==== DOCUMENT EXCERPT ====
A New Manager, A Familiar Admirer
His comeback drops into the middle of a reset. Roberto De Zerbi has arrived, his ideas already beginning to reshape the club, and Kudus sits right at the heart of that vision.
This is not a new fascination. Reports suggest De Zerbi had Kudus circled during his Ajax days, identifying him as a player tailor‑made for his system. Now he finally has him in his dressing room, and the timing could hardly be more important.
De Zerbi’s football leans on brave forwards who drag defenders into uncomfortable areas, stretch lines, and rip open space where none seemed to exist. It is a style that rewards risk and directness. Kudus thrives on exactly that. He runs at defenders. He drives into gaps. He turns half-chances into panic.
From Influential to Indispensable
Before injury halted his season, Kudus had already grown into one of Spurs’ most influential attacking outlets, even under the previous regime. When the ball found him on the right, Tottenham looked different: more aggressive, less predictable, harder to contain.
His one‑v‑one ability gave the attack a cutting edge it often lacked elsewhere. Defenders backed off. Midfielders shuffled across. Space opened up for others. Spurs lost that when he went down injured, and their attacking depth on the right flank thinned alarmingly.
Without him, the options have been limited, the threat more easily managed. Spurs have been short of that player who can break a game open on his own, especially in tight, anxious contests at the bottom of the table.
====
EXERCISES TO COMPLETE -
[a] Repeat the passage from the Kudus article between "De Zerbi’s football" and "flank thinned alarmingly.", inclusive.
[b] According to the Kudus article, on which flank did Spurs' attacking depth thin after his injury?
[c] Carry the article on Kudus and Spurs forward, picking up after its final sentence.
==== RECORD EXCERPTS ====
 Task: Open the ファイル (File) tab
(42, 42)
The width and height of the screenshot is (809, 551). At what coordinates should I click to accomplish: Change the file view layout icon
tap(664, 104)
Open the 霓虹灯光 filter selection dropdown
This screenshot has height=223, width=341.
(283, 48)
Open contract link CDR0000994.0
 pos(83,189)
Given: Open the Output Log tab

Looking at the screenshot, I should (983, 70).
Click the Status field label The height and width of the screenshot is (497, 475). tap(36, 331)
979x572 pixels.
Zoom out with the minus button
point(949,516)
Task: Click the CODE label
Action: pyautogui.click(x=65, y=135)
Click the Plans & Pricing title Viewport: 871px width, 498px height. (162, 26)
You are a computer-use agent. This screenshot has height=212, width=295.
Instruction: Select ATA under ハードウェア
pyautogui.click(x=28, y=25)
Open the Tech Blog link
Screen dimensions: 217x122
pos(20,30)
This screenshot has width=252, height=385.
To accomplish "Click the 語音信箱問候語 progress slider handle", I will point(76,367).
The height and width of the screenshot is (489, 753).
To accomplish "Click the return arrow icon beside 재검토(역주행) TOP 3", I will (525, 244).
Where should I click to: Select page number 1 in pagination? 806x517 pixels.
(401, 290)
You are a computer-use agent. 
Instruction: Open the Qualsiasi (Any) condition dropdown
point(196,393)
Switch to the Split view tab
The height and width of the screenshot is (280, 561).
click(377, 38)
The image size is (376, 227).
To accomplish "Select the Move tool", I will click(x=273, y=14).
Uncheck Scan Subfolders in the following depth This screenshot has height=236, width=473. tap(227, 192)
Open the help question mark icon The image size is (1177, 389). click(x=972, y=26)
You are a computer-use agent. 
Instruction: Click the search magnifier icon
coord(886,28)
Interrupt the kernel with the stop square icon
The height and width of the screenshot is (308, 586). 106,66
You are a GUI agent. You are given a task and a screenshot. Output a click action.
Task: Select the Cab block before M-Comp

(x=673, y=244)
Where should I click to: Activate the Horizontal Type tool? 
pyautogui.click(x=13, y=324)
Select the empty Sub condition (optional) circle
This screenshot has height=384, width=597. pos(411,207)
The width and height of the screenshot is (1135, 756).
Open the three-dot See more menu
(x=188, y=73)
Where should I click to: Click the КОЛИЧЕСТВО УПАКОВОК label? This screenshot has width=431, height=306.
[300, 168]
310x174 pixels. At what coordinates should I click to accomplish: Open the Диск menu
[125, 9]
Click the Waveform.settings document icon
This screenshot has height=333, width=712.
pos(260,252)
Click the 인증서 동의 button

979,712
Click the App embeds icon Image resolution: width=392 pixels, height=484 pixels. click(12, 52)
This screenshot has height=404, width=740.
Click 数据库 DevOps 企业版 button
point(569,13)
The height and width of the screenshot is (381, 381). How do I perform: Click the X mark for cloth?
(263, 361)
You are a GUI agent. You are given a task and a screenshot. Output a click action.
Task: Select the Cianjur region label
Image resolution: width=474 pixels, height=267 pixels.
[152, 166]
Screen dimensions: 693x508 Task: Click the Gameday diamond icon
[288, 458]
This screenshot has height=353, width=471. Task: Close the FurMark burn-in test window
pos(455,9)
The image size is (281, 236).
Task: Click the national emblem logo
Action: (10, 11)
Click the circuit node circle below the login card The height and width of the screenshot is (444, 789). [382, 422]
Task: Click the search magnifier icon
====
ANSWERS TO THE EXERCISE -
[a]
De Zerbi’s football leans on brave forwards who drag defenders into uncomfortable areas, stretch lines, and rip open space where none seemed to exist. It is a style that rewards risk and directness. Kudus thrives on exactly that. He runs at defenders. He drives into gaps. He turns half-chances into panic.
From Influential to Indispensable
Before injury halted his season, Kudus had already grown into one of Spurs’ most influential attacking outlets, even under the previous regime. When the ball found him on the right, Tottenham looked different: more aggressive, less predictable, harder to contain.
His one‑v‑one ability gave the attack a cutting edge it often lacked elsewhere. Defenders backed off. Midfielders shuffled across. Space opened up for others. Spurs lost that when he went down injured, and their attacking depth on the right flank thinned alarmingly.

[b] The right flank.

[c]
A Return With Real Weight
All of that feeds into the stakes now. Tottenham are battling to protect their Premier League status, and every game from here carries a hint of jeopardy. De Zerbi is trying to impose his attacking philosophy while also steering the club away from danger – a delicate balance that leaves little room for passengers or passengers returning too soon.
That is why the club’s caution over Kudus’ recovery matters. They know what he can bring, but they also know they cannot afford to lose him again. When he does step back on the pitch, they need him to stay there.
If De Zerbi’s system works as advertised and Kudus slots into the role his new manager has long imagined for him, Spurs gain more than just another body in the squad. They regain their most direct runner, a winger built to exploit the very spaces this style is designed to create.
Tottenham’s season has reached the stage where small margins decide everything. Kudus, fit and firing, has the tools to tilt those margins their way.